### Source excerpt
════════════════
Let me preface by saying that I do not own a vehicle. My daughter & I ride public transportation, carpool/rideshare & walk. I'm also a CPST who educates families in my community....

I have never found a cab company willing to provide a child safety seat -- being that they're usually exempt from the law (legislators are too often blind to the fact that the laws of physics don't care if the car has a taxi sign on it) & I wouldn't trust any rental carseat anyway unless the person in charge has a valid/current SafeKids CPST certification ID.

The Sit-n-Go is a decent option for a small child or a very frequent traveler. It's a beast to actually use correctly in most situations & the majority of kids outgrow it too soon for the cost.

Your toddler might still fit the Graco SafeSeat Step1 carrier. It's easier to tote around & does snap into most strollers + it's much easier to install quicky/correctly in most vehicles.

The Radian folds for travel, but is heavy & also rather difficult in many vehicles.

Lowest cost option & also very light weight is the Cosco Scenera. It's a bare bones seat with relatively easy traditional install. It might fit in some sort of carry bag.

The single most important thing is correct use.

My only other important advice is to leave the taxi door open while you install the seat: they'll be less likely to attempt to pull into traffic before you're ready.

Also, Google "The Car Seat Lady" website for her tips on taxicab/travel.


----------
════════════════
### Directive
In the post on car seats for taxi travel, which seat is named as the lowest-cost and very lightweight option?

### Stored data
════════════════
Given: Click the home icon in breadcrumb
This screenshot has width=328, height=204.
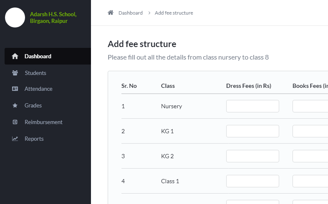Looking at the screenshot, I should [x=111, y=13].
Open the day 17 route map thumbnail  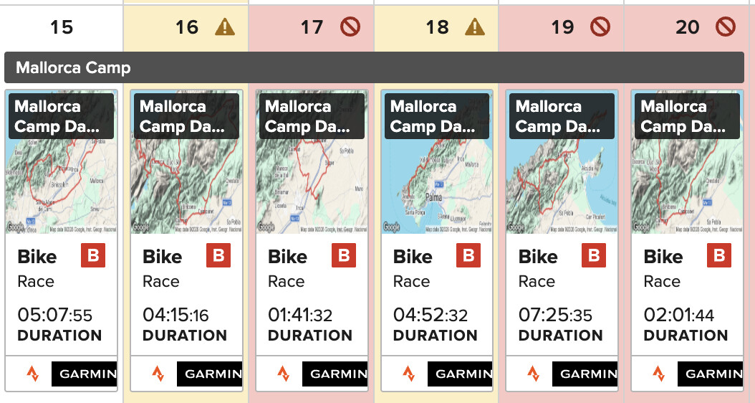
════════════════
### Exercise result
The Cosco Scenera.